**Records to process**.
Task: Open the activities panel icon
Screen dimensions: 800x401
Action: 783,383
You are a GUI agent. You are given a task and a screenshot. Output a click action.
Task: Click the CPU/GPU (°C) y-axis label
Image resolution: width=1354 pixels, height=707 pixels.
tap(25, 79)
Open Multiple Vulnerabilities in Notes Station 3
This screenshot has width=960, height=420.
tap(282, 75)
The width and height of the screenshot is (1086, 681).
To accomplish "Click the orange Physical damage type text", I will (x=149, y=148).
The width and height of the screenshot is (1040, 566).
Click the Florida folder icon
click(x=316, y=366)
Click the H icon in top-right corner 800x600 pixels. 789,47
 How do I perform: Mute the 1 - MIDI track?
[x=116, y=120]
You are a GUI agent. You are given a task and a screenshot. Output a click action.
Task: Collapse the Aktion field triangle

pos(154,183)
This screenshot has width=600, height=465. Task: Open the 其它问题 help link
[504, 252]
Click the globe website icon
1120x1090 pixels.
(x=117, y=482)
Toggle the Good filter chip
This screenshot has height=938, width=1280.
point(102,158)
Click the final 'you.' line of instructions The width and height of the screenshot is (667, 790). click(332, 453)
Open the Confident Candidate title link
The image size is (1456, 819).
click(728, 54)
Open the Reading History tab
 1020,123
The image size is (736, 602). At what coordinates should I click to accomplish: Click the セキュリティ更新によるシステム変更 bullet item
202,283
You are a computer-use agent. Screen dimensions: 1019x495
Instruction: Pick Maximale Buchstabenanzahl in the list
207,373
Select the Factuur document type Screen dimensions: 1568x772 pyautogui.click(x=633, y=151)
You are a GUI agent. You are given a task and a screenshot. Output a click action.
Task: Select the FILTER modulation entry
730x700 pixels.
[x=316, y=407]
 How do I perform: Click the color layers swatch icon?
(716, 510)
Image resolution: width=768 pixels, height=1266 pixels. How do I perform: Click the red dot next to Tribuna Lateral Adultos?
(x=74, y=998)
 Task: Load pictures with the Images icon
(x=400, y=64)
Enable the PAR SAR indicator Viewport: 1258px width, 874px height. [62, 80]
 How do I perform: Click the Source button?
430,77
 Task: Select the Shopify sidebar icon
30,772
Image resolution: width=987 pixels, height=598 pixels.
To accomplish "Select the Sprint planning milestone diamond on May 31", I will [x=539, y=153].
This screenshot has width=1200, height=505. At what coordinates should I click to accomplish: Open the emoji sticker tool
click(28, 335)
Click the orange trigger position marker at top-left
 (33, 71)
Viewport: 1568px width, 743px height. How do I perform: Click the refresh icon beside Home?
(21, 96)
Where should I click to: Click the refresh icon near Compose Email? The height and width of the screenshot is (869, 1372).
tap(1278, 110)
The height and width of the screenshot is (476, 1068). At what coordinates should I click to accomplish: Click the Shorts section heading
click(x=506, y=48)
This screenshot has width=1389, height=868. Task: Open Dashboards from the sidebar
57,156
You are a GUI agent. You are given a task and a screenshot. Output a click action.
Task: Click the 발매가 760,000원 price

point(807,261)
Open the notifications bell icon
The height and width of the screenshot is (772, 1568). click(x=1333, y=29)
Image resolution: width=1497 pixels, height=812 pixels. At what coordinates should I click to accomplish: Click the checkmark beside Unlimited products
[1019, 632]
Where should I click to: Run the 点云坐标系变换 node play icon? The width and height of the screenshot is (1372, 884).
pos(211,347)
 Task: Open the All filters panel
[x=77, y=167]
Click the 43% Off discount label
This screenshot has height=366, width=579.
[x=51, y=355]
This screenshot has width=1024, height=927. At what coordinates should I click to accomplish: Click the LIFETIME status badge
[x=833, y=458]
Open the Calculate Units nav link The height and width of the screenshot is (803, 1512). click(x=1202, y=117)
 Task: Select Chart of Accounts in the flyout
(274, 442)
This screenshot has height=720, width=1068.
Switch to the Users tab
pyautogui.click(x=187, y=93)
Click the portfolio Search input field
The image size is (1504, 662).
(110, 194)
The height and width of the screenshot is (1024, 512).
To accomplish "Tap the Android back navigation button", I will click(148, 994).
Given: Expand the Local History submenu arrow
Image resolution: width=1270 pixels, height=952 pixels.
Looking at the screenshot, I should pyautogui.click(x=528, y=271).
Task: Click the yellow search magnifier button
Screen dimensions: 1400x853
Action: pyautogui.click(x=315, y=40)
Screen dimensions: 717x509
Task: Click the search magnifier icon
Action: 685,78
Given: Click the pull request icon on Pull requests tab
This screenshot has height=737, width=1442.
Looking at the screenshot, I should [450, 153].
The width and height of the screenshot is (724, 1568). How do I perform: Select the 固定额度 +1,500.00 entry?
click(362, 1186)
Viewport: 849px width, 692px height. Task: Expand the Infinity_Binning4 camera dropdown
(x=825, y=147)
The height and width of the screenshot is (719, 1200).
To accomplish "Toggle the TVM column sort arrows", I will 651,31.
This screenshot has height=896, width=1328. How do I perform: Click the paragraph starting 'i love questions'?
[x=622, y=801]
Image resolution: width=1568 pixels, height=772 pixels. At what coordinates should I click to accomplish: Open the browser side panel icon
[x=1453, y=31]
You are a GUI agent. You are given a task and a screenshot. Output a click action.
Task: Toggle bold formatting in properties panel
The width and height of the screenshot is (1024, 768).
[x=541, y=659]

**Problem description**.
Reproduce all of the data above line for line, without altering a single character.

**Answer for the task**.
Task: Open the activities panel icon
Screen dimensions: 800x401
Action: 783,383
You are a GUI agent. You are given a task and a screenshot. Output a click action.
Task: Click the CPU/GPU (°C) y-axis label
Image resolution: width=1354 pixels, height=707 pixels.
tap(25, 79)
Open Multiple Vulnerabilities in Notes Station 3
This screenshot has width=960, height=420.
tap(282, 75)
The width and height of the screenshot is (1086, 681).
To accomplish "Click the orange Physical damage type text", I will (x=149, y=148).
The width and height of the screenshot is (1040, 566).
Click the Florida folder icon
click(x=316, y=366)
Click the H icon in top-right corner 800x600 pixels. 789,47
 How do I perform: Mute the 1 - MIDI track?
[x=116, y=120]
You are a GUI agent. You are given a task and a screenshot. Output a click action.
Task: Collapse the Aktion field triangle

pos(154,183)
This screenshot has width=600, height=465. Task: Open the 其它问题 help link
[504, 252]
Click the globe website icon
1120x1090 pixels.
(x=117, y=482)
Toggle the Good filter chip
This screenshot has height=938, width=1280.
point(102,158)
Click the final 'you.' line of instructions The width and height of the screenshot is (667, 790). click(332, 453)
Open the Confident Candidate title link
The image size is (1456, 819).
click(728, 54)
Open the Reading History tab
 1020,123
The image size is (736, 602). At what coordinates should I click to accomplish: Click the セキュリティ更新によるシステム変更 bullet item
202,283
You are a computer-use agent. Screen dimensions: 1019x495
Instruction: Pick Maximale Buchstabenanzahl in the list
207,373
Select the Factuur document type Screen dimensions: 1568x772 pyautogui.click(x=633, y=151)
You are a GUI agent. You are given a task and a screenshot. Output a click action.
Task: Select the FILTER modulation entry
730x700 pixels.
[x=316, y=407]
 How do I perform: Click the color layers swatch icon?
(716, 510)
Image resolution: width=768 pixels, height=1266 pixels. How do I perform: Click the red dot next to Tribuna Lateral Adultos?
(x=74, y=998)
 Task: Load pictures with the Images icon
(x=400, y=64)
Enable the PAR SAR indicator Viewport: 1258px width, 874px height. [62, 80]
 How do I perform: Click the Source button?
430,77
 Task: Select the Shopify sidebar icon
30,772
Image resolution: width=987 pixels, height=598 pixels.
To accomplish "Select the Sprint planning milestone diamond on May 31", I will [x=539, y=153].
This screenshot has width=1200, height=505. At what coordinates should I click to accomplish: Open the emoji sticker tool
click(28, 335)
Click the orange trigger position marker at top-left
 (33, 71)
Viewport: 1568px width, 743px height. How do I perform: Click the refresh icon beside Home?
(21, 96)
Where should I click to: Click the refresh icon near Compose Email? The height and width of the screenshot is (869, 1372).
tap(1278, 110)
The height and width of the screenshot is (476, 1068). At what coordinates should I click to accomplish: Click the Shorts section heading
click(x=506, y=48)
This screenshot has width=1389, height=868. Task: Open Dashboards from the sidebar
57,156
You are a GUI agent. You are given a task and a screenshot. Output a click action.
Task: Click the 발매가 760,000원 price

point(807,261)
Open the notifications bell icon
The height and width of the screenshot is (772, 1568). click(x=1333, y=29)
Image resolution: width=1497 pixels, height=812 pixels. At what coordinates should I click to accomplish: Click the checkmark beside Unlimited products
[1019, 632]
Where should I click to: Run the 点云坐标系变换 node play icon? The width and height of the screenshot is (1372, 884).
pos(211,347)
 Task: Open the All filters panel
[x=77, y=167]
Click the 43% Off discount label
This screenshot has height=366, width=579.
[x=51, y=355]
This screenshot has width=1024, height=927. At what coordinates should I click to accomplish: Click the LIFETIME status badge
[x=833, y=458]
Open the Calculate Units nav link The height and width of the screenshot is (803, 1512). click(x=1202, y=117)
 Task: Select Chart of Accounts in the flyout
(274, 442)
This screenshot has height=720, width=1068.
Switch to the Users tab
pyautogui.click(x=187, y=93)
Click the portfolio Search input field
The image size is (1504, 662).
(110, 194)
The height and width of the screenshot is (1024, 512).
To accomplish "Tap the Android back navigation button", I will click(148, 994).
Given: Expand the Local History submenu arrow
Image resolution: width=1270 pixels, height=952 pixels.
Looking at the screenshot, I should pyautogui.click(x=528, y=271).
Task: Click the yellow search magnifier button
Screen dimensions: 1400x853
Action: pyautogui.click(x=315, y=40)
Screen dimensions: 717x509
Task: Click the search magnifier icon
Action: 685,78
Given: Click the pull request icon on Pull requests tab
This screenshot has height=737, width=1442.
Looking at the screenshot, I should [450, 153].
The width and height of the screenshot is (724, 1568). How do I perform: Select the 固定额度 +1,500.00 entry?
click(362, 1186)
Viewport: 849px width, 692px height. Task: Expand the Infinity_Binning4 camera dropdown
(x=825, y=147)
The height and width of the screenshot is (719, 1200).
To accomplish "Toggle the TVM column sort arrows", I will 651,31.
This screenshot has height=896, width=1328. How do I perform: Click the paragraph starting 'i love questions'?
[x=622, y=801]
Image resolution: width=1568 pixels, height=772 pixels. At what coordinates should I click to accomplish: Open the browser side panel icon
[x=1453, y=31]
You are a GUI agent. You are given a task and a screenshot. Output a click action.
Task: Toggle bold formatting in properties panel
The width and height of the screenshot is (1024, 768).
[x=541, y=659]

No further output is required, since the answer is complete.